Esse é um exercício ousado e corajoso, que nos permite ver cada analista trabalhando e publicando seu modo de pensar. Os participantes receberam alguns textos norteadores de certos preceitos éticos, produzidos por autores que têm trabalhado essa questão mais de perto (como Gabbard e Tuckett). O curioso é que a psicanálise parece não se conformar a protocolos. Algo sempre escapa, revelando a inexorabilidade dos processos inconscientes, que atravessam os pacientes, protagonistas das histórias; os analistas, testemunhos vivos dessa experiência; e os comentadores, que se oferecem como outra escuta, em outra cena, fora do setting analítico – numa condição estrangeira, que pode inserir outras visões -, rumo a um exercício de imaginação, descolado da atividade clássica de supervisão, que faz parte do tripé presente nos modelos consagrados de formação.

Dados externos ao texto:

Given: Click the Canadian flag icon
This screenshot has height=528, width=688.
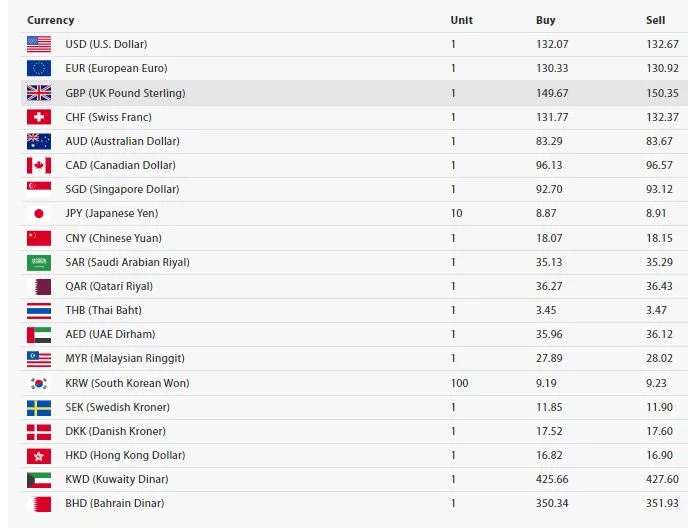Looking at the screenshot, I should (39, 165).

A figura do comentador, testemunho a posteriori de uma situação clínica, é destacada durante as exposições. Encontra-se numa posição privilegiada, já que desconhece o paciente e o analista, mas também desafiadora, como se ousasse contar uma piada fora de sua paróquia. Mais um chiste, que revela a dificuldade e a importância de praticar o que Millôr Fernandes tão bem formulou: “Livre pensar é só pensar!”.

O exercício que o livro põe em ação nos faz refletir sobre a ética: da escuta, da atenção flutuante e da leitura de um texto, que pode ser revivido com outro olhar, dada a potência que nele habita. Cenas se multiplicando, se deslocando, produzindo novos efeitos, que chegam até nós, leitores, e nos permitem criar nossa própria cena, colocando-nos no lugar do analista, de sua escrita e, num outro momento, do próprio comentador.

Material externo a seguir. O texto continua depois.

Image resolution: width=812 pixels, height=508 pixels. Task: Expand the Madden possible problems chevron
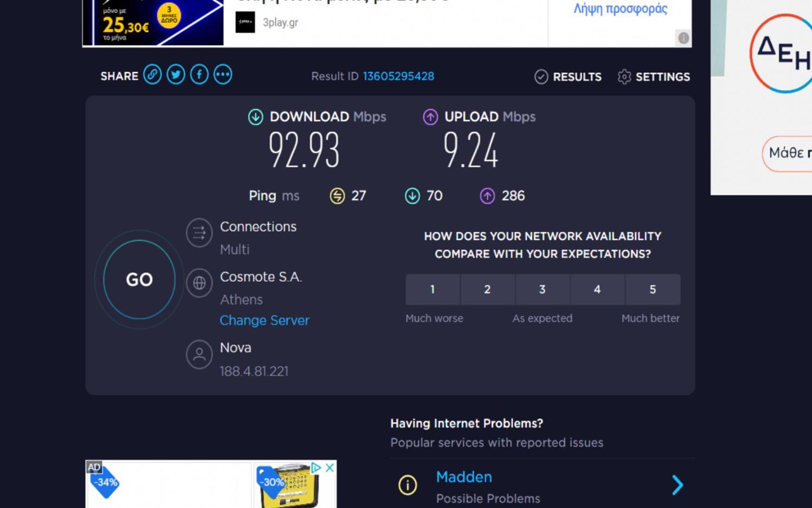tap(678, 485)
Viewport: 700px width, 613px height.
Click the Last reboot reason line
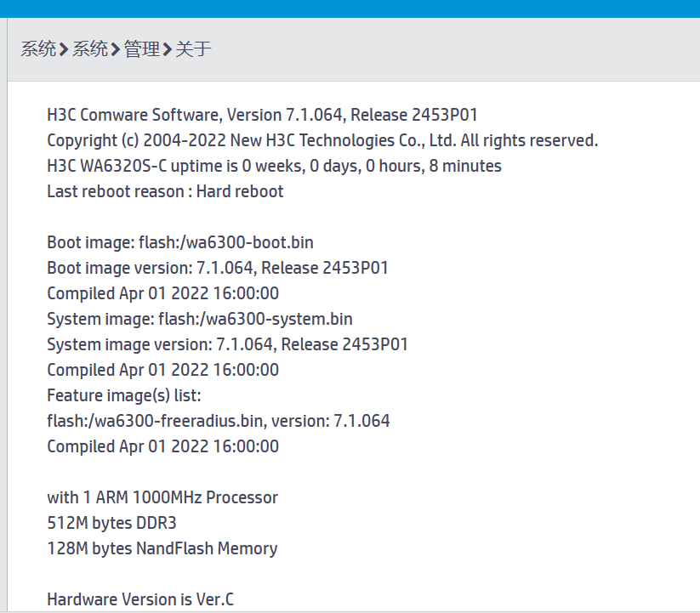point(165,191)
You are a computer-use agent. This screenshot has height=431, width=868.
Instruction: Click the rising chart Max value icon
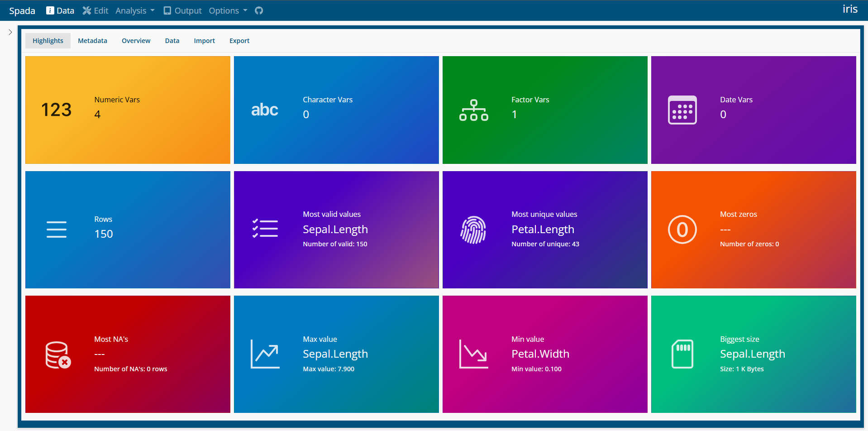tap(265, 354)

Diante de certos estranhamentos ou perturbações que cada texto nos convida a visitar, somos agora, num outro tempo, num outro espaço, comentadores e analistas dessas cenas, as quais nos remetem aos desafios de cada paciente e de cada situação que encontramos pelo caminho.

O livro apresenta seis situações clínicas, densas e complexas, que reavivam a potência de cada encontro clínico. Mais do que isso: reforça o sentido ético e científico da escrita que pode brotar de cada encontro, ajudando-nos a pensar, acompanhados por colegas de grande tato e experiência clínica; a rever conceitos esquecidos ou pouco lidos; enfim, a manter-nos vivos e criativos em nosso cotidiano.

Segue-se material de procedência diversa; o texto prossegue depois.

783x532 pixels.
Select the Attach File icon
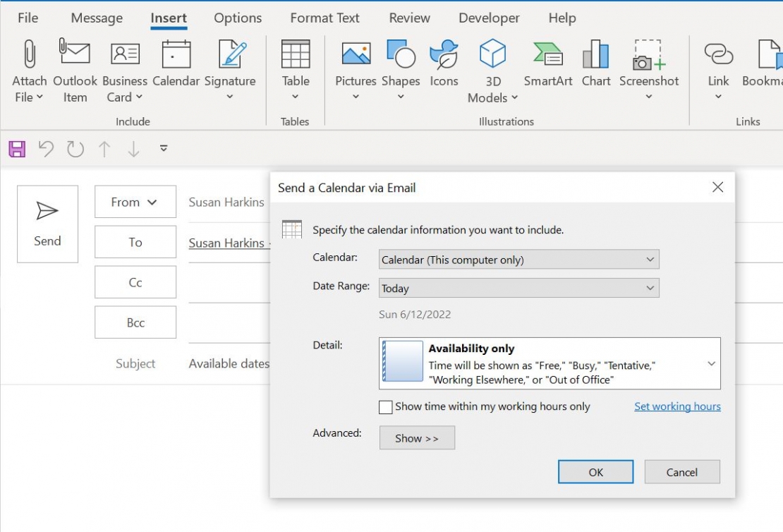click(28, 68)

Seria tentador fazer um resumo de cada situação apresentada, mas essa tarefa não daria conta de traduzir a vitalidade do projeto. A opção é ilustrar o texto com alguns exemplos e temas de grande valia dentro de um debate clínico.

Um desses temas passa pelo setting. As seis situações ilustram diferentes formas de encontro analítico: análise de uma sessão semanal, análise de três ou quatro sessões, análises antigas, primeiras entrevistas, reanálises, impasses que não evoluíram para uma situação analítica propriamente dita. Um caleidoscópio que também se faz presente nos consultórios. Surge, num dos comentários, um raciocínio atribuído a Pontalis que merece ser destacado: a metapsicologia nos permitiria “estar no informe, sem nos perdermos no caos” (p. 156).

Nos relatos generosamente oferecidos, é possível perceber que o incômodo pode surgir do paciente que resiste, que se recusa a vir mais do que uma vez por semana, e solicita sessões emergenciais em momentos de grande angústia; ou do paciente que inicia uma segunda análise, bastante aderido ao esquema de alta frequência, sem ao menos se interrogar o sentido dessa adesão fiel ao processo analítico, mesmo quando há mudança de analista.

Outro grande tema, trazido pelos comentadores, diz respeito à transferência que ocorre em cada dupla. São feitas considerações importantes sobre as “transferências de risco”, as armadilhas transferenciais, os perigos do uso direto da contratransferência, comunicada ao paciente, e como seus efeitos podem ser monitorados e auscultados.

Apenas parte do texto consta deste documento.